Carol’s gaze flickered helplessly from one face to another. She had been too numbed by her own panic to notice that Marcia Leland had not come back.
‘She’s been murdered!’ screamed Miss Gregg suddenly. ‘I know it. In the darkness, she—’
Her fingers plucked at each other. Her shoulders started to quiver spasmodically. Her voice rose to a high hysterical laugh.
‘For heaven’s sake, stop it, woman,’ barked Mr Druten. He spun round, gripping her arms. ‘Stop that infernal noise.’
Carol would never forget those moments. Miss Gregg’s convulsive sobs; her own growing fear for Marcia; and Miles’s echoing voice in the darkness outside.
From the door she had been able to follow Peter’s progress by the lighted taper in his hand. It threw an uncanny radiance around his tall silhouette as he passed through the main office, holding the spill first to the right, then to the left—searching.
Suddenly he stopped, somewhere near the lift shaft. For a second he stood absolutely still. Then he stooped and shouted anxiously:
‘Quick, Miles!’
Carol drew in her breath. From where she stood she could just discern the outlines of what Peter had found, what lay there, stretched on the floor.
The light of the downward pointing taper had revealed the prostrate figure of a woman.

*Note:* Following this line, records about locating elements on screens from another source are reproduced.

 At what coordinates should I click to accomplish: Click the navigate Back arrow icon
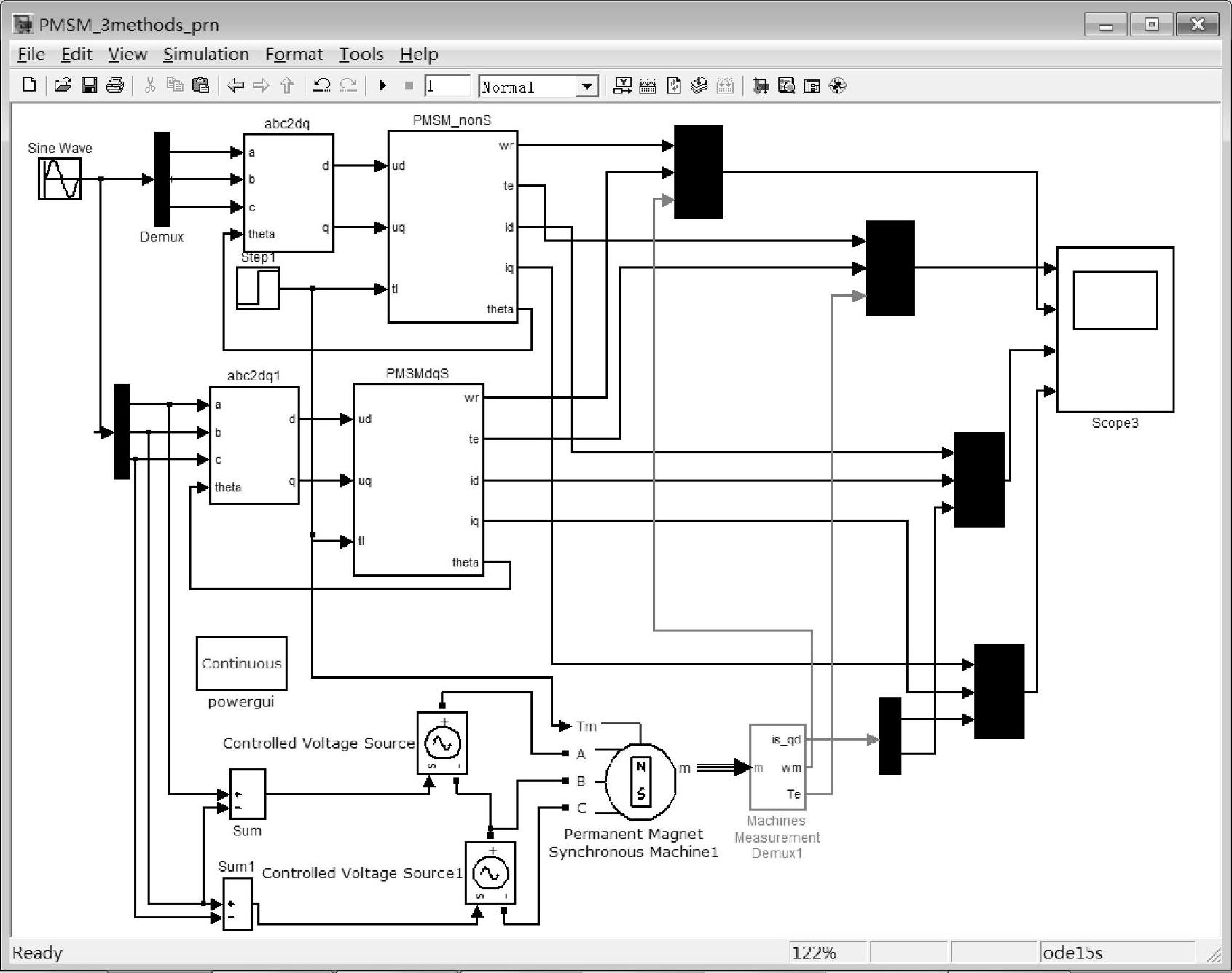click(235, 85)
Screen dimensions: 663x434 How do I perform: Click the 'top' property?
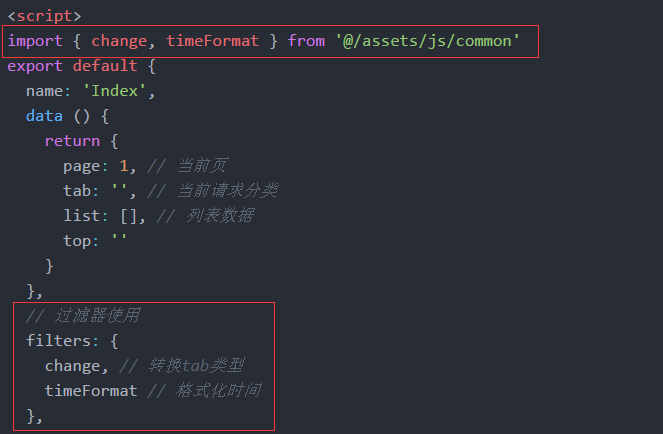tap(77, 241)
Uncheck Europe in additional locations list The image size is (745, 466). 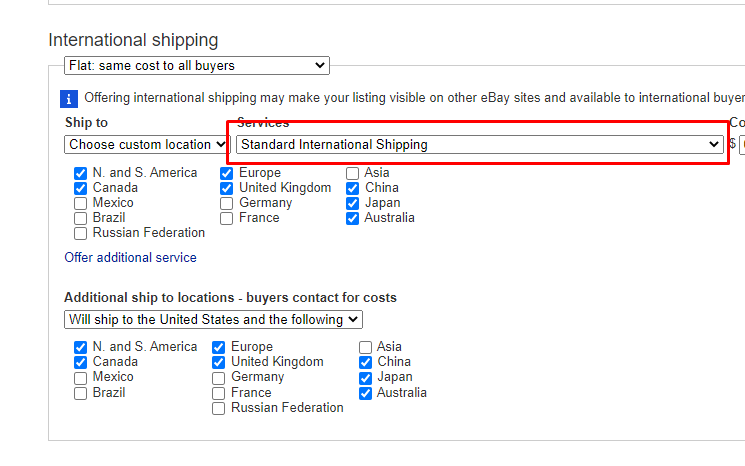pyautogui.click(x=219, y=347)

The spill burned out almost immediately, and darkness swallowed up what Carol had seen. Behind her in the lighted office, Miss Gregg had stopped sobbing now. Carol could hear her voice whispering softly:
‘I was right then. He did kill her—did kill her.’

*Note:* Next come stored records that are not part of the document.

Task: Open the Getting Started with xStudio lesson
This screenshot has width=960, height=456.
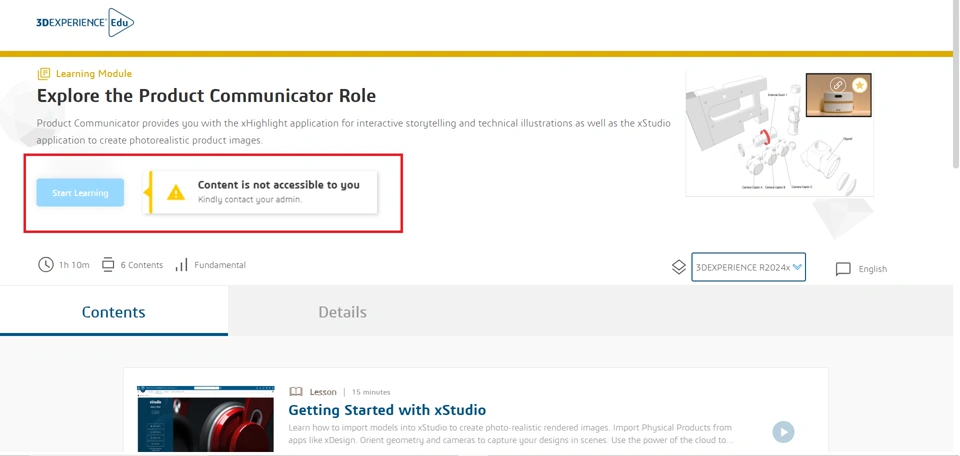Action: pos(387,410)
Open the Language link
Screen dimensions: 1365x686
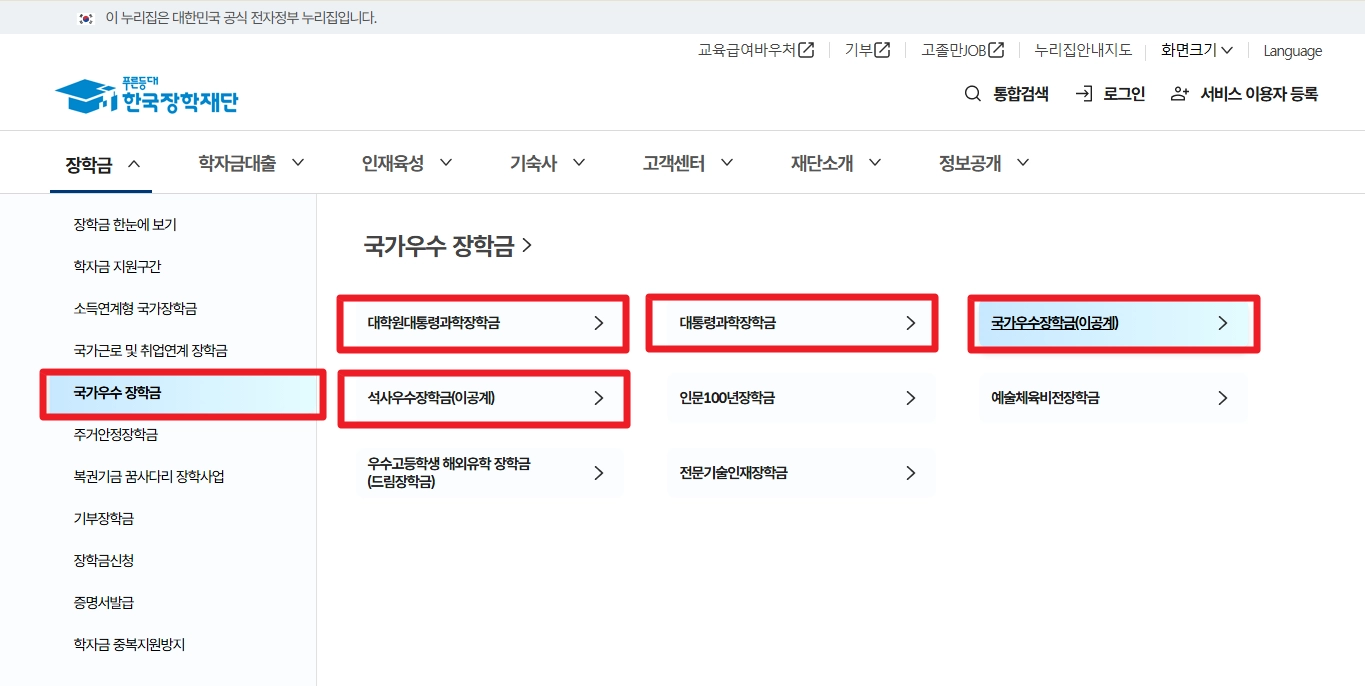click(x=1292, y=50)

Kill her! Carol’s thoughts flashed jerkily through her mind. How horribly clever to spring the trap on the door; to throw them into a panic; and then to choose his next victim. But Marcia Leland—the lovely, self-possessed Marcia.
As Carol peered urgently forward, she saw figures approaching through the gloom of the main office. Peter first—then Miles. ln his arms Miles was carrying a vague, slim form.
The others shifted back as Peter hurried in.
‘Miss Leland,’ exclaimed Mr Druten. ‘ls—is she …?’
‘No.’ Peter crossed to the couch and piled the cushions up at one end. ‘Looks as though someone had tried to strangle her. But she’s still breathing, thank God!’
Miles had come now. He carried the unconscious girl to the couch and very gently set her down.
Carol moved forward. Her gaze lowered to the girl’s throat. There, livid against the skin, were long inflamed marks and a single scratch, gleaming with tiny drops of blood.
‘She was unconscious when I found her,’ Peter said grimly. ‘Something must have interrupted the murderer.’
Mr Rowley was fluttering helplessly around. ‘But one of us attacking Miss Leland! It’s impossible! I can’t believe it.’
‘On the contrary, she’s the ideal victim. Twenty thousand shares.’ Miles’s voice was sardonic. He had brought water and was bending over Marcia, trying to force some between her teeth. ‘Poor kid. I’m afraid I’m developing an intense dislike for someone in this room. I can appreciate ingenuity up to a point. But I draw the line at strangling young women and …’
He broke off with a little grunt of surprise. Carol saw his fingers slip down the front of Marcia’s dress and bring out a crumpled piece of paper.
‘What is it?’ asked Mr Druten sharply.
‘I could make a shrewd guess.’
Miles rose from the couch, smoothing out the sheet. The upward slant of his eyes was dangerously accentuated.
‘A very methodical murderer.’
Even before he held it out, Carol realised what the paper would be. Those calendar slips! She had forgotten them.